Radio Thailand Satun is a Thailand government radio station which is owned by the Public Relations Department. It broadcasts in Satun Province, parts of Trang Province, Songkhla Province and Phatthalung Province. It can be received in Malaysia in places such as Perlis, Langkawi, northern Kedah and Penang. Radio Thailand Satun broadcasts on two FM frequencies and one AM frequency with 1 kW and 10 kW transmitter power output respectively.

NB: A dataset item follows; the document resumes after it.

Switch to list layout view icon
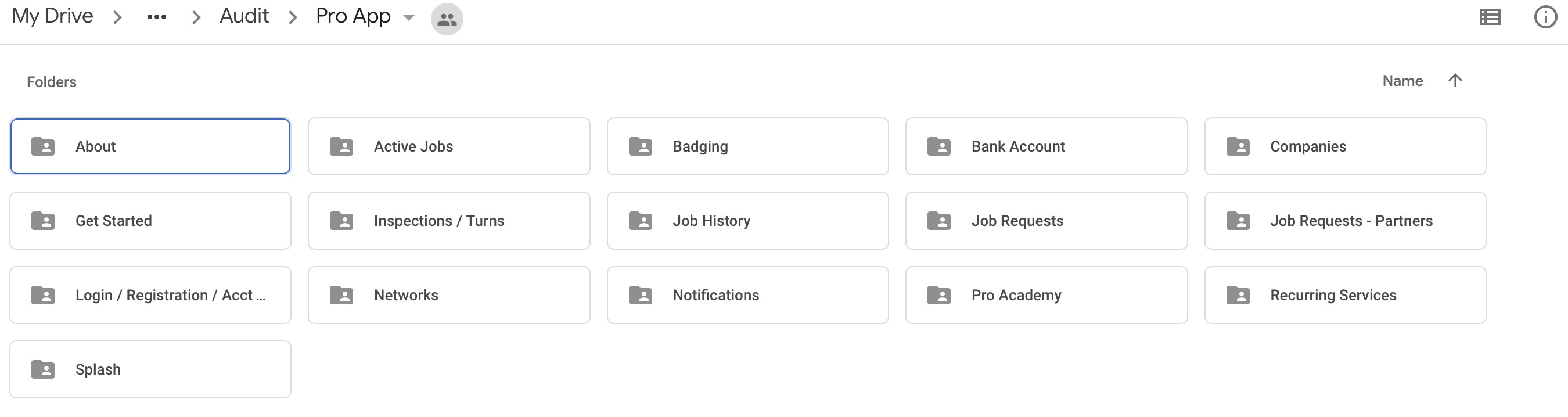Viewport: 1568px width, 417px height. pos(1490,17)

It provides information, knowledge and entertainment to the listeners.

==Frequencies==
- FM 95.5 MHz from Tambon Khuan Khan district cover Satun province, Malaysia: Perlis, Langkawi and North Kedah (Jitra, Bukit Kayu Hitam, Kuala Kedah, Kuala Nerang, Ayer Hitam, Kubang Pasu, Alor Setar, Pendang and parts of Yan) as well as parts of Trang, Songkhla and Phatthalung.
- FM 99.5 MHz from Tambon Khuan Khan district cover Satun province, Malaysia: Perlis, Langkawi, Penang as well as parts of Trang, Songkhla and Phatthalung.
- AM 1206 kHz from Khuan Khan Muang covers Satun provinces.

==Programs==
- FM 95.5 MHz – General service, entertainment, music, local information, news and knowledge for Satun community.
- FM 99.5 MHz – Life and social, but most programs are broadcast via Radio Thailand Bangkok FM 92.5 MHz/AM 891 kHz (National radio network) and Radio Thailand AM 918 kHz ASEAN-language radio network.